Moyles-proof code

April 11th, 2004  |  Published in perl, python  |  12 Comments

While the rest of the UK was enjoying a Good Friday lie-in, I dragged myself into Yalding House (home of BBC Radio 1) at 7.30am. I was there to see our new text message system get its first live broadcast use on the Chris Moyles show in a preview of the Ten Hour Takeover.


This is a long piece… skip to the end if you want to see how it went on the day.

The project

I work for the beeb at Radio and Music Interactive, in the software architecture team. We’re responsible for the behind-the-scenes plumbing, running the systems behind things like LiveText, and providing toolkits for the guys on the apps team who build public services. When Radio 1 came up with the takeover day (ten hours of radio with music selected entirely by the listeners via text message and phone), they asked us to build them something to deal with the expected deluge of messages.

As you probably know, text messaging is huge in the UK and it’s been taken up enthusiastically by the BBC’s radio networks. Radio 1’s incoming SMS provider have a web console that’s used by the broadcast assistants and DJs in the studio. It works rather like an email inbox, and like most email clients the user interface treats the incoming messages as a chronological stream of text rather than a database to be mined for information. This works for running a regular radio show, but the takeover day needs special treatment.

Since the web console had been enough for the networks so far, this was our department’s first project based on machine-processing of SMS. Knowing how important text is to the radio networks, we wanted to build a foundation of components that would support future applications. As every software engineer knows, it’s hard to “build one to throw away” after the users have got their hands on it.

The build

In our team the language of choice is Python, whereas the apps team prefer Perl. Contrary to what some might expect, this mixed economy hasn’t yet given us any interop problems. We’re very keen on using abstractions such as asynchronous messaging, RESTful web services and relational databases to act as language-agnostic intermediaries for our data flows.
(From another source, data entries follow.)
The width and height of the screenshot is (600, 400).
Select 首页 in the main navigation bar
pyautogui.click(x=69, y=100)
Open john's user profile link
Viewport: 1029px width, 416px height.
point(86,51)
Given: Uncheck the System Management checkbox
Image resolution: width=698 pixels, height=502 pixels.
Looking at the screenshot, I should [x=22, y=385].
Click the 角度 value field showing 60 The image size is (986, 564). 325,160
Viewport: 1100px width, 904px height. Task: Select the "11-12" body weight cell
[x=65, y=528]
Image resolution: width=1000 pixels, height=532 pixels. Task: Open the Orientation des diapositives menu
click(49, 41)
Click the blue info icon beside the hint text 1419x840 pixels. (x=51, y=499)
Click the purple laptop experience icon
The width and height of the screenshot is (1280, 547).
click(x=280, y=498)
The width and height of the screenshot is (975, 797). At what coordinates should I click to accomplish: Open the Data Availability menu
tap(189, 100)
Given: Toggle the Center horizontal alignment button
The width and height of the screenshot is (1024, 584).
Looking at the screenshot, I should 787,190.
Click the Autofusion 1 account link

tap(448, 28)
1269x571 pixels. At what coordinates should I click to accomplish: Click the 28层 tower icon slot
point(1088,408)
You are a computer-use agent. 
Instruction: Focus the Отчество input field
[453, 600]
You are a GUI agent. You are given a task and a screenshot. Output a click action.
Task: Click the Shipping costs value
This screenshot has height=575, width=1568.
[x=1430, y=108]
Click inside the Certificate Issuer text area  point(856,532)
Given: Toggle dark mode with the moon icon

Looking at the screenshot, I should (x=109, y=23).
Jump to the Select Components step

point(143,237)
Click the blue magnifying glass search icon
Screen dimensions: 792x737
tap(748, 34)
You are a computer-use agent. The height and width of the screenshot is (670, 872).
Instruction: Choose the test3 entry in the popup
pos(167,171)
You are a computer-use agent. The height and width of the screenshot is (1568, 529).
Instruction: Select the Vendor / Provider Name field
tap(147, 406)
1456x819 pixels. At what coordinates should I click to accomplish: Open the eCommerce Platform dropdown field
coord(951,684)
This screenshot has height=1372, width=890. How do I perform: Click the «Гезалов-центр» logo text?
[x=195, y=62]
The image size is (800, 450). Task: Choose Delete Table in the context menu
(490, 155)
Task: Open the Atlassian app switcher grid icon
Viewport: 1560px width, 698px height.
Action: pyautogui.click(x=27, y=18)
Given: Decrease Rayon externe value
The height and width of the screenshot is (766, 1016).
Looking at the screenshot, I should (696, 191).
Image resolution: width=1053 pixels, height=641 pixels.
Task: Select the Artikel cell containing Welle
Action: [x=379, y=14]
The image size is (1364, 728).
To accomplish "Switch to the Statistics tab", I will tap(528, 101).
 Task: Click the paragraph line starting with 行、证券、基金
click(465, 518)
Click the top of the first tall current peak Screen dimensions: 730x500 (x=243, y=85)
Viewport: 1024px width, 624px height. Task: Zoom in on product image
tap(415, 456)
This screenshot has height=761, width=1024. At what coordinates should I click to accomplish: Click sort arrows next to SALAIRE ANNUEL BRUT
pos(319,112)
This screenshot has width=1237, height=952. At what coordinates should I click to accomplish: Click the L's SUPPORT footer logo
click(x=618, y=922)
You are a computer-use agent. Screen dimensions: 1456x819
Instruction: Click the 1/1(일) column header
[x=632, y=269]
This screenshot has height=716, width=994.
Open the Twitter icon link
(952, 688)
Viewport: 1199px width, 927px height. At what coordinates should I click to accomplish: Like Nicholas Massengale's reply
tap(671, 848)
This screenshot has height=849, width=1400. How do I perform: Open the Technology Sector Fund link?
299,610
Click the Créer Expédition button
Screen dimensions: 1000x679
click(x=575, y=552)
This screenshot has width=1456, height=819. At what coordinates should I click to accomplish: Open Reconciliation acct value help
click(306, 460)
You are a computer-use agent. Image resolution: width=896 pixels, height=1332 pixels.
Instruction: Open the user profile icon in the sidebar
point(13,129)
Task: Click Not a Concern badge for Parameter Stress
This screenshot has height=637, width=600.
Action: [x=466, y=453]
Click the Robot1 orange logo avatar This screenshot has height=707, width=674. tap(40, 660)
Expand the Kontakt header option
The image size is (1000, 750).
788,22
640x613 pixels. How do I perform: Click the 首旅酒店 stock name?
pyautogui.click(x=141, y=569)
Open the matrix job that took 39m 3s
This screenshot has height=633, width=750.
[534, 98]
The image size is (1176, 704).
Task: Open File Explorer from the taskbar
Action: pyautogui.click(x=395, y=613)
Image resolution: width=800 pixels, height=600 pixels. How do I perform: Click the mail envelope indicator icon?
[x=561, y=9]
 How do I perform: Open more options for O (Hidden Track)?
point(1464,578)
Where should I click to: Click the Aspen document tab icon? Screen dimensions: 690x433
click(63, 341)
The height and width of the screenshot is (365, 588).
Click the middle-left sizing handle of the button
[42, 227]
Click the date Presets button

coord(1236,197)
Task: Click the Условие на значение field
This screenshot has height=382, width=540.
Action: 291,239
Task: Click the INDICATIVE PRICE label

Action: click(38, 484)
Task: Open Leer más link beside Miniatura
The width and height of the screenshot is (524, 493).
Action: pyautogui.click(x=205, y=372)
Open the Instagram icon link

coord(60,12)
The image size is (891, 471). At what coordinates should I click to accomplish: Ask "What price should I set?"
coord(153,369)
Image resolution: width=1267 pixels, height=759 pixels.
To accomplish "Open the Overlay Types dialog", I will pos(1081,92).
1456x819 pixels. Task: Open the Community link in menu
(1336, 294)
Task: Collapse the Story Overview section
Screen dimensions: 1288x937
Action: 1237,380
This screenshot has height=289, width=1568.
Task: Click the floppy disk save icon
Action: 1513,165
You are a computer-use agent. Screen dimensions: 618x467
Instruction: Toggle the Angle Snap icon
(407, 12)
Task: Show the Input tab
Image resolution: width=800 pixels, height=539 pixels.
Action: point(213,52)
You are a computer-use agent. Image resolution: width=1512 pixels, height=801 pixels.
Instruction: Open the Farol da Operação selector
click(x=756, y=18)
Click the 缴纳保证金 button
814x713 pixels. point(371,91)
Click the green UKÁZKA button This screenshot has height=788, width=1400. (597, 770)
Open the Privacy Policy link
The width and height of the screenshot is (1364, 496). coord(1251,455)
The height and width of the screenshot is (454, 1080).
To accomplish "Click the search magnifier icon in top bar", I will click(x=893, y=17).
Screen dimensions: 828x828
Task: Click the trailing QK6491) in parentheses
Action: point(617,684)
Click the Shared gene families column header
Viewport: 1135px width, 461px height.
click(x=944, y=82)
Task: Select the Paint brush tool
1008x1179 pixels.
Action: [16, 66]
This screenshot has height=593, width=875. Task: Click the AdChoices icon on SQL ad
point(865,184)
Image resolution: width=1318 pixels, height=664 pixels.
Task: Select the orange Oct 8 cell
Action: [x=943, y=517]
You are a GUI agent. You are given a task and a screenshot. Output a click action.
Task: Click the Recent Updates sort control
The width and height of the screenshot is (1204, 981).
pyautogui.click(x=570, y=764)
My immediate thoughts about the architecture were that it should be built from a series of loosely-coupled layers. Even solving the simple problem of how to pull in a high-volume external XML feed of text messages and redistribute it to applications would show benefits later if it was simple to hook new code into. Further layers could process the data, with a web user interface layered on top of that. Working from a specification of the XML format used by the provider, Paul Clifford quickly built a gateway that collected messages and rebroadcast them over a message bus. Using asynchronous messaging as a transport gives us a good level of resilience and clusterability for free, while keeping the logic very simple. Building on this, he then started work on code to push messages sent to Radio 1 into a database and analyse their contents.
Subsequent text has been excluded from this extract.